Liang et al. — 2024

Mixture-of-Transformers

A Sparse and Scalable Architecture for Multi-Modal Foundation Models — share attention across modalities but give each modality its own feed-forward experts.

Prerequisites: Transformers + Mixture-of-Experts + Chameleon/Transfusion (recommended). That's it.
8
Chapters
8+
Simulations
0
Assumed Knowledge

Chapter 0: The Density Problem

You've just trained Chameleon or Transfusion — a single transformer that handles both text and images. It works. But there's a nagging inefficiency: every token, regardless of modality, activates every parameter in the network. When the model processes a text token, all the parameters that learned about image patches are activated uselessly. When it processes an image patch, all the text-specific knowledge is wasted computation.

This is the density problem. In a dense transformer, the full model is active for every input token. For a 7B parameter model, that's 7 billion multiplications per token, regardless of whether that token is text or image. Most of those parameters are in the feed-forward network (FFN), which typically accounts for ~67% of model parameters.

Component% of Params (typical)Shared by Modalities?
Embeddings~5%Yes (in Chameleon) / No (in Transfusion)
Attention (QKV + output)~28%Yes (always shared)
FFN layers~67%Yes (dense) / No (MoT)

The FFN layers are where most modality-specific processing happens. Text FFNs learn syntactic patterns and word associations. Image FFNs learn spatial features and color relationships. Forcing them to share the same parameters means each modality gets a compromised representation.

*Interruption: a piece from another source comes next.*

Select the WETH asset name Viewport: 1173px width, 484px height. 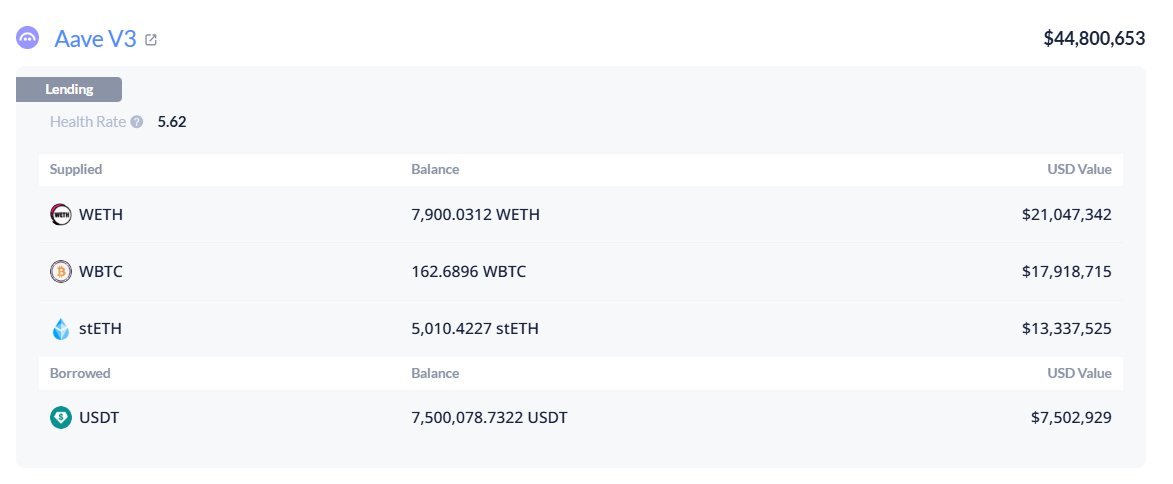click(x=101, y=214)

MoT's key idea: Keep the attention layers shared (they benefit from cross-modal interaction) but give each modality its own dedicated FFN layers. Text tokens go through text-specific feed-forward experts. Image patches go through image-specific feed-forward experts. The attention mechanism remains the meeting point where modalities exchange information. This is "sparse" because only a subset of parameters is active for each token.

Think of it as a bilingual office. Everyone meets in the same conference room (attention) to discuss projects together. But each language group has its own workspace (FFN) where they do their focused work in their native language. The meetings enable collaboration; the separate workspaces enable specialization.

Dense vs MoT Parameter Usage

Toggle between Dense (all parameters active for every token) and MoT (only modality-specific experts active). Watch how the active parameter count changes.

What is the core inefficiency in dense multimodal transformers that MoT addresses?

Chapter 1: Dense vs Sparse

Before diving into MoT specifically, let's understand the broader idea of sparse computation in transformers and why it matters for multimodal models.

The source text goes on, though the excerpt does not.